We will discuss questions such as:
- How can we preserve tangible or intangible heritage in a time when much destruction happens?
- What is cultural memory and how does it influence cultural narratives?
- What are traditional “great discoveries” in archaeology, and do we still think they are great?
- By whom and how are history or culture represented?
- How is the present day population involved in archaeology?
- What is the meaning of a landscape, and for whom?
- How do museums present tangible and intangible heritage?
- Whose heritage is it?
- Is World Heritage a problematic term?
- and many, many more
The first quarter of the cluster brings to the fore the big topics in cultural heritage and has a strong focus on debate and writing. Each week there will be a debate with different faculty for which you will prepare yourself with targeted readings and a small group discussion. In the second quarter you can choose from a number of pivot courses, in which you do research in close collaboration with a faculty member. The entire group will come together once a week to discuss the different pivot class subjects. The third quarter takes you experience and allows you to deepen your research and prepare an oral presentation on the subject of your choice.

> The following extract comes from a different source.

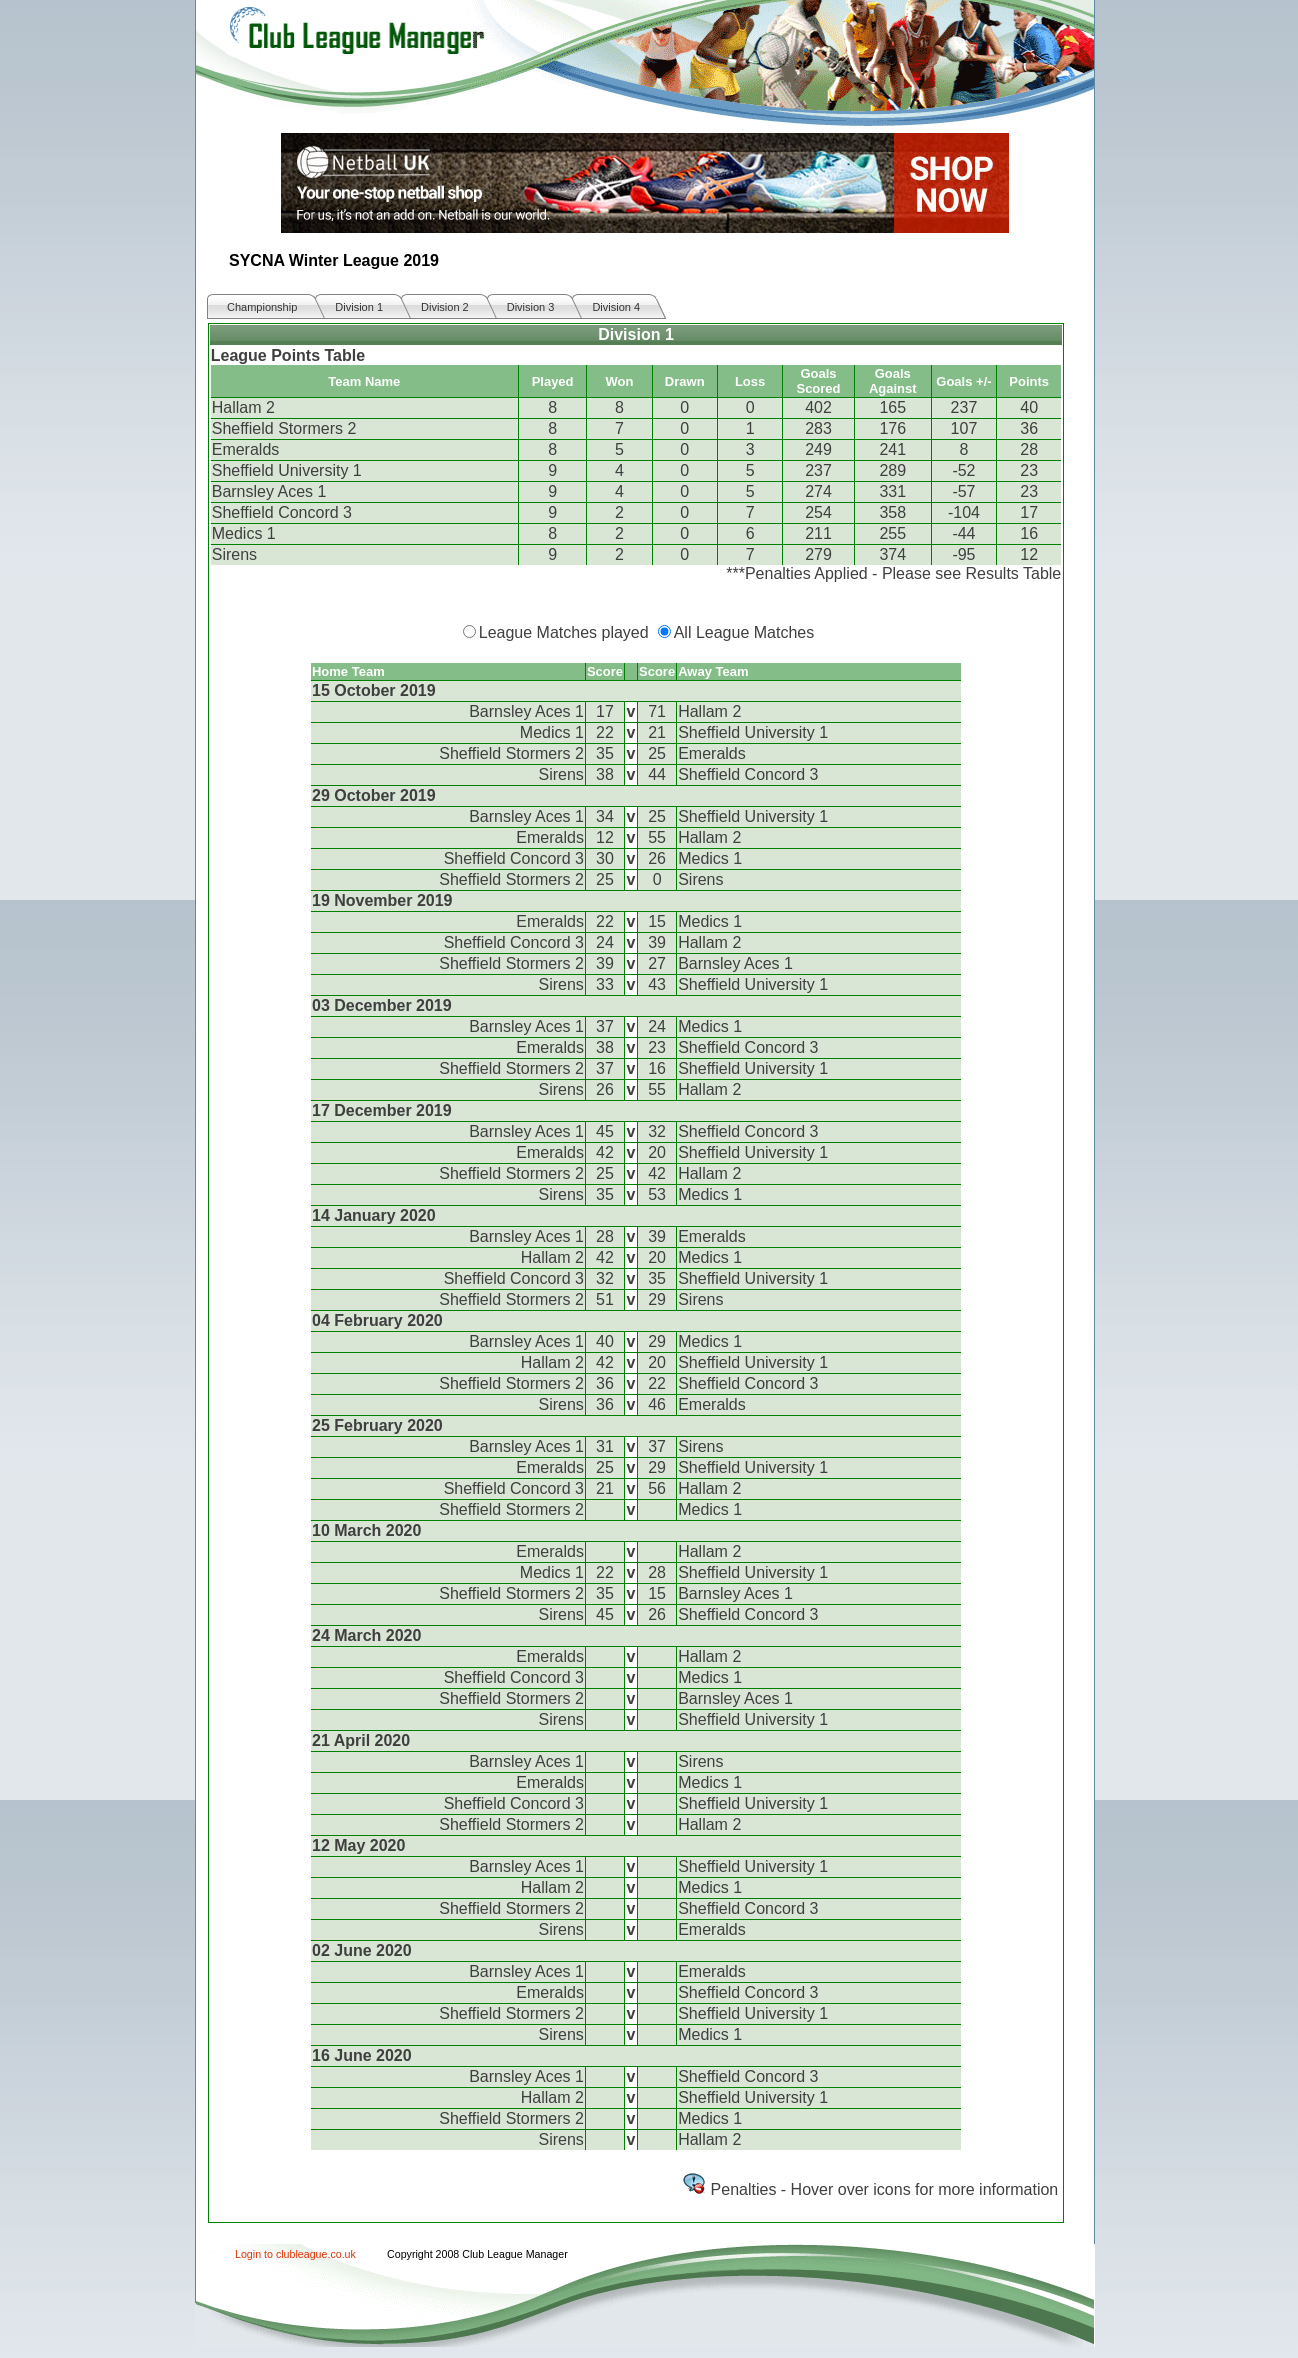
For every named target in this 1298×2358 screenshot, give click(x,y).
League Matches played (564, 632)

Pivot Courses – In Winter 2017 the following seminars are offered:
- Visual Archaeology: representing the past from bar graph to game environments
- Reconstructing Yoruba Architecture
- Cultural Heritage Preservation CRM
- African American Gravestones
- Museums in the Digital Age
- Healing: Ritual and Transformation
Required Course Credit
Upon completion of the yearlong cluster, students will obtain credit for required courses in the departments of Near Eastern Languages and Cultures, World Arts and Cultures and Art History. The courses fulfill electives and partial required coursework (upon petition) in other departments. See your Department Counselor to petition. Additionally, the courses will help to satisfy UD electives units.